TASK ▸
Rewrite the records from the line with "You are a GUI" to the line with "Image resolution: width=1154", requests included, and shift every coordinate in the answers by adding 115 to it. Leave the pictures out.

THE DATA ▸
╔══

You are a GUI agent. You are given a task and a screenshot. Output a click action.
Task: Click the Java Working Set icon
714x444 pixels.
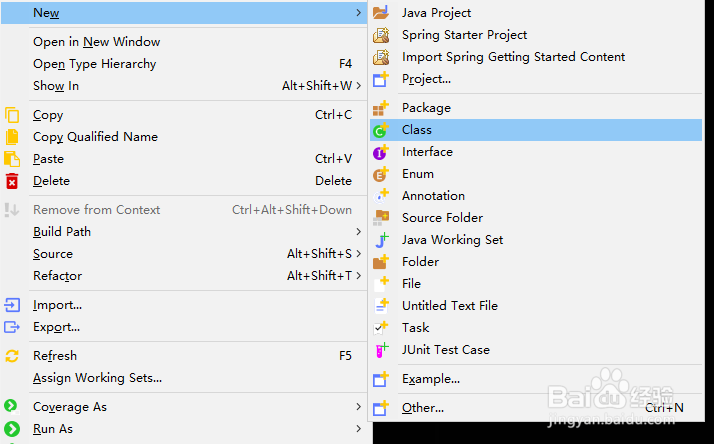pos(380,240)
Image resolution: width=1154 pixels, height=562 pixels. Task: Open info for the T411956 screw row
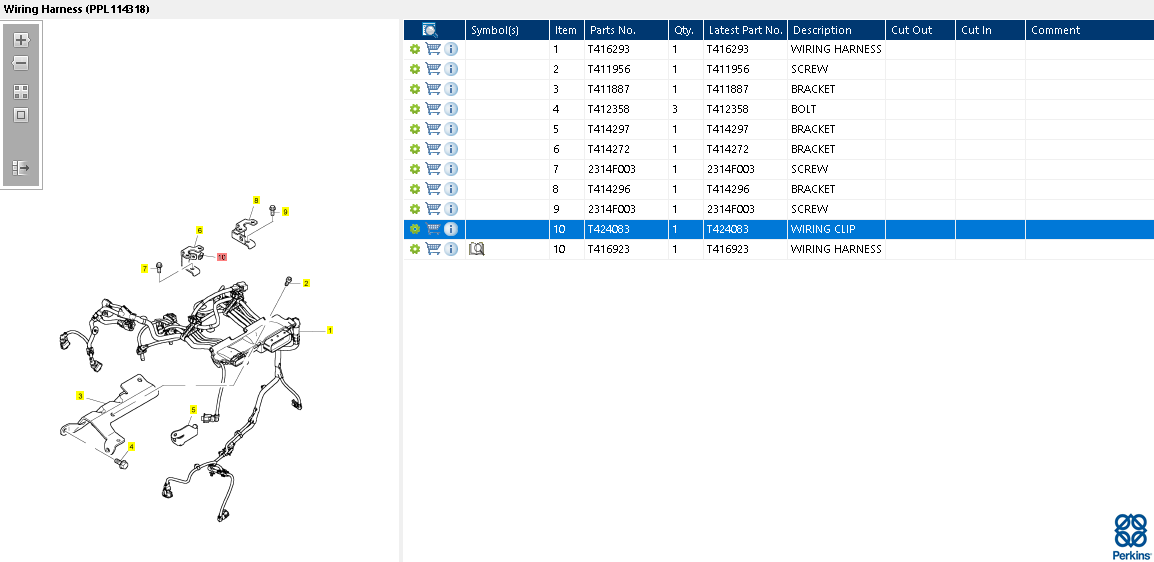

╚══
╔══

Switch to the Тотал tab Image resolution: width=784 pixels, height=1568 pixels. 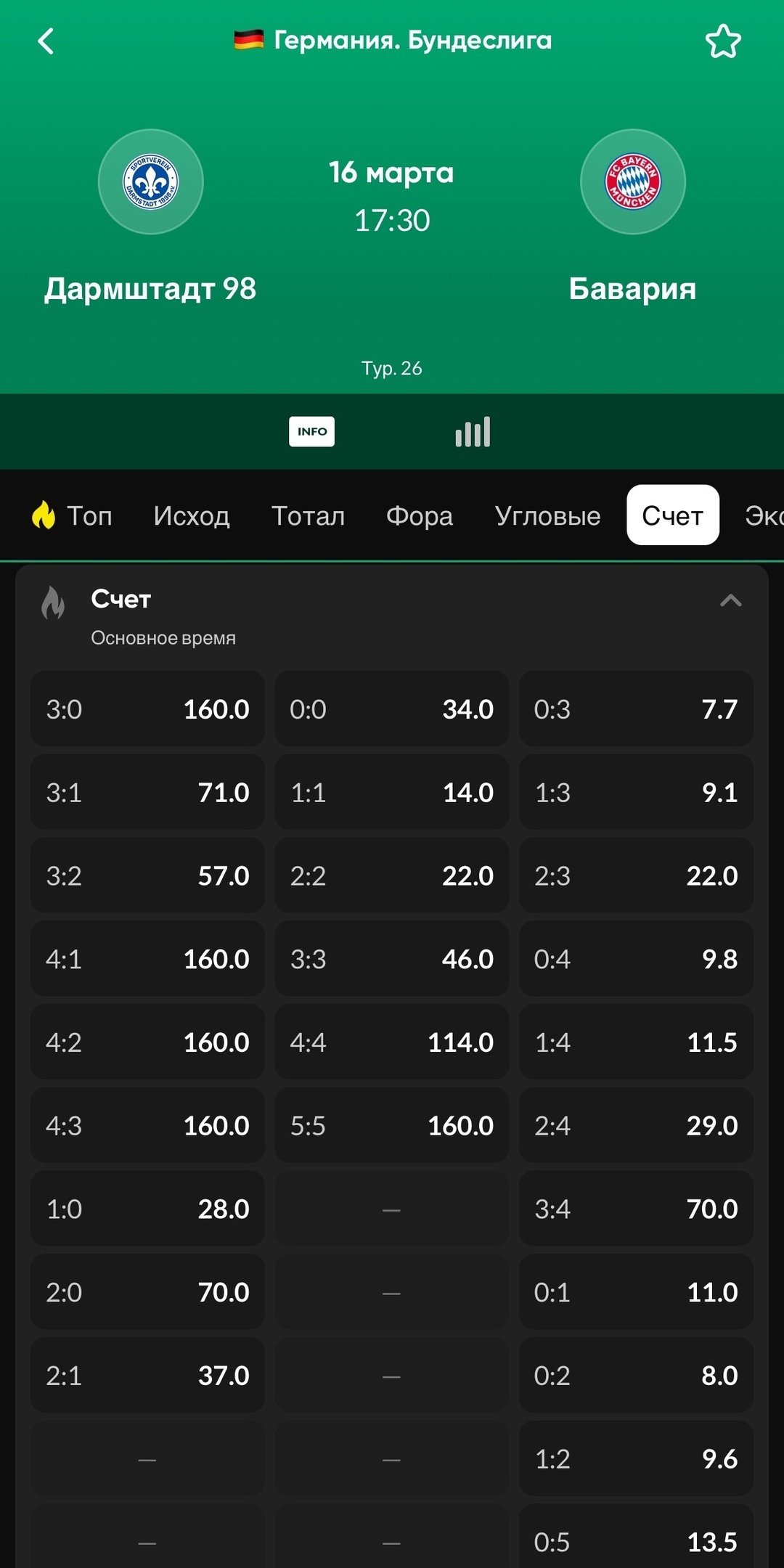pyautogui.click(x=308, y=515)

╚══
╔══

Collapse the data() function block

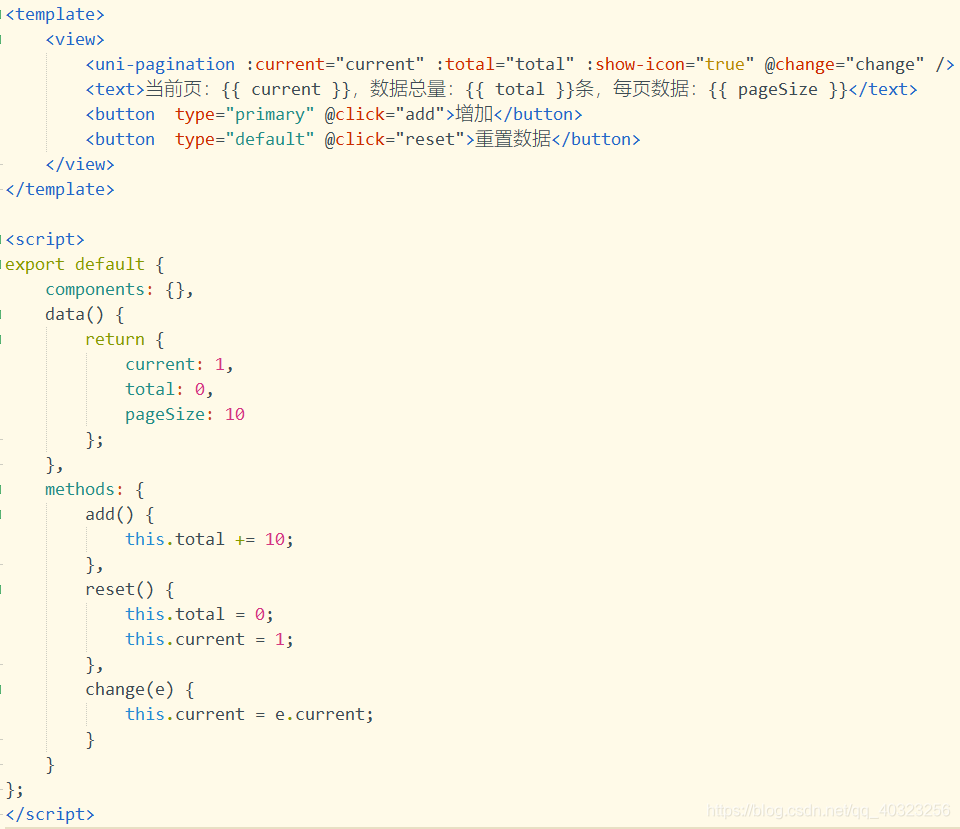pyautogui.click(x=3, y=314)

╚══

SOLUTION TO THE EXERCISE ▸
You are a GUI agent. You are given a task and a screenshot. Output a click action.
Task: Click the Java Working Set icon
714x444 pixels.
pos(495,355)
Image resolution: width=1154 pixels, height=562 pixels. Task: Open info for the T411956 screw row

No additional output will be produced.